▶ Your tasks
a – According to the article on emailing market research surveys, what share of their surveys do many traditional survey firms now send by email?
b – Swap "Operations Manager" for "Research Director" in the survey-email article and write out the passage from "Email is the" to "metrics with us.".

March 19, 2003
How To

Emailing Market Research Surveys: How to Pick Lists, Incentives, Subject Lines & Estimate Response

SUMMARY: Postal mailing a printed survey is a thing of the past. Now researchers are sending out broadcast emails instead. This useful tutorial explains:
a. Incentives: What do you have to offer to get responses?
b. Subject lines and From addresses that get email opened
c. Message copy that works
d. List rental tips
e. Metrics & tips on results to expect

Includes a sample of a Procter & Gamble survey email.
Email is the biggest trend in market research business. In the past two years, many traditional survey firms have switched from relying nearly 100% on postal mailed surveys to now relying 50% or more on email.

Brett Lavoie, Operations Manager of Penn Schoen & Berland's Internet Surveys Group (who conducts 5-15 surveys a week for clients including Microsoft, Procter & Gamble, British Petroleum, and Verizon) and John Taliercio, Senior Account Manager at NetCreations (who brokers email lists for hundreds of surveys a year) shared their tips and metrics with us.

▶ Information shown
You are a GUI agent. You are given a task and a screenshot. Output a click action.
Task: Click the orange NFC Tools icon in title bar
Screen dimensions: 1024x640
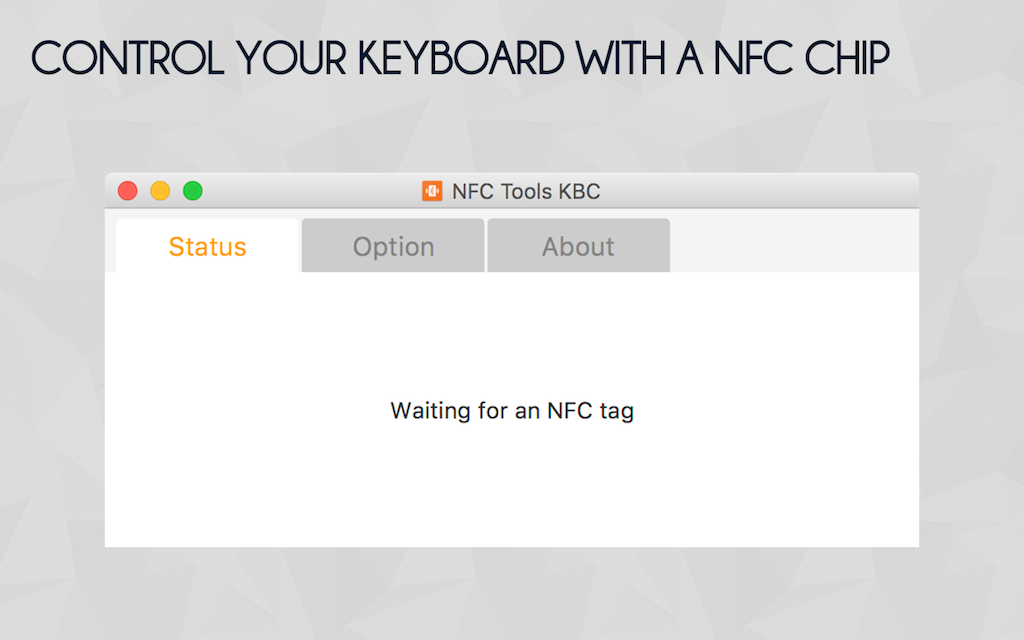[x=432, y=191]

▶ Task responses
a – 50% or more.

b –
Email is the biggest trend in market research business. In the past two years, many traditional survey firms have switched from relying nearly 100% on postal mailed surveys to now relying 50% or more on email.

Brett Lavoie, Research Director of Penn Schoen & Berland's Internet Surveys Group (who conducts 5-15 surveys a week for clients including Microsoft, Procter & Gamble, British Petroleum, and Verizon) and John Taliercio, Senior Account Manager at NetCreations (who brokers email lists for hundreds of surveys a year) shared their tips and metrics with us.